Start of RECORDS

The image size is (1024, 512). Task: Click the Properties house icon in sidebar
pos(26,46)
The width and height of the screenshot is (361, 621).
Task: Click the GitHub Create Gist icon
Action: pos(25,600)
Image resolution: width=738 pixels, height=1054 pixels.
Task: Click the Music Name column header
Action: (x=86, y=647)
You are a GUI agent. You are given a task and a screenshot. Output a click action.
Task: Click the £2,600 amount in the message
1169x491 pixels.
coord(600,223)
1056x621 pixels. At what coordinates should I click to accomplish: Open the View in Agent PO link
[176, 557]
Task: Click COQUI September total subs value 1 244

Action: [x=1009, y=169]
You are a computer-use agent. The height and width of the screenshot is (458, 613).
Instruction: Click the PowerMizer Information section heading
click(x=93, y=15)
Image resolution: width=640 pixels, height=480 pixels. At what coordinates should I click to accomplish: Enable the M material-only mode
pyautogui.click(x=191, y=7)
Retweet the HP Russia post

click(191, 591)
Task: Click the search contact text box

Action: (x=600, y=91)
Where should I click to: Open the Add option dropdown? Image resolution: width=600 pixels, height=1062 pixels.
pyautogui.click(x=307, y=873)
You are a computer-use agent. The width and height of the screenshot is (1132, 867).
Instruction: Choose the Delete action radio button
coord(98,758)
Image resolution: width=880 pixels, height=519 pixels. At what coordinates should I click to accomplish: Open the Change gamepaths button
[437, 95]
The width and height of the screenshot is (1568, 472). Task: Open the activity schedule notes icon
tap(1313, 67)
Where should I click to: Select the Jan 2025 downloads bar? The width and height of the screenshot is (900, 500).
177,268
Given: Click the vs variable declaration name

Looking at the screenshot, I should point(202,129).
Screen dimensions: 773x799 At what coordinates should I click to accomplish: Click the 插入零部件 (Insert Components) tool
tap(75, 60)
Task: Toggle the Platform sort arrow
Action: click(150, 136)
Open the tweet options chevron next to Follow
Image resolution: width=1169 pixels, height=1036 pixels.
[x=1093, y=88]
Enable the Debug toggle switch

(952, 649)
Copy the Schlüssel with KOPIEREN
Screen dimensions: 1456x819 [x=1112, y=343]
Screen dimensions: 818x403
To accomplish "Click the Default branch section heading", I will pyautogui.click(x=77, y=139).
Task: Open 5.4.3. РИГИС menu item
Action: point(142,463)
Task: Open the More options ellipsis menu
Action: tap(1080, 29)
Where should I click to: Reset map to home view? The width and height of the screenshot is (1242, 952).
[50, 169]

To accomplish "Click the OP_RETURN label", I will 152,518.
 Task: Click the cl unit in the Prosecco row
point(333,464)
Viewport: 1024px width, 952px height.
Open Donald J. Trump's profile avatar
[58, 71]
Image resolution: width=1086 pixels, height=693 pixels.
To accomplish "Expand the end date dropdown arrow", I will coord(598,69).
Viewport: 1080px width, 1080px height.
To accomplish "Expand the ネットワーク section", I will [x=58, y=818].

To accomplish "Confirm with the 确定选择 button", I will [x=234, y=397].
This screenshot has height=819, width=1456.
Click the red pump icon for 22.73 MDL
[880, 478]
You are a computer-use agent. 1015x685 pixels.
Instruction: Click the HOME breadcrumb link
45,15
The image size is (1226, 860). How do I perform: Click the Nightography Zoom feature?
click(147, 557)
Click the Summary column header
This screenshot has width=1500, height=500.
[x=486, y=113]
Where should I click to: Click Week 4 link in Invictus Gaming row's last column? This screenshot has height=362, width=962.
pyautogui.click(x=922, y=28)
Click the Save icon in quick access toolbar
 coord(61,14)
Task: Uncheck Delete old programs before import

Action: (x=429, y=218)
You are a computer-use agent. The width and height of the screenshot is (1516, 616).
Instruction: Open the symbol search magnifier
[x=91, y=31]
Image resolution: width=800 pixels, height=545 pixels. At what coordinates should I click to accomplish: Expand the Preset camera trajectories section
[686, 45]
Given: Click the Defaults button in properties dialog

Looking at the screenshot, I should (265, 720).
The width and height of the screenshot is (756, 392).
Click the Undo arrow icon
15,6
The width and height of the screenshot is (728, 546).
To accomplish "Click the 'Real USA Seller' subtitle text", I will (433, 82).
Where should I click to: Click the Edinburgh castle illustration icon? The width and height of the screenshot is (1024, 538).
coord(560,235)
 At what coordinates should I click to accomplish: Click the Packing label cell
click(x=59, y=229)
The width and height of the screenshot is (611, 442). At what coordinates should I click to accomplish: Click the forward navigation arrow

End of RECORDS

### DIRECTIONS FOR THIS TASK
A single figure is expected: the count of lines in the data above that include the word "Viewport".

### EXPECTED ANSWER
2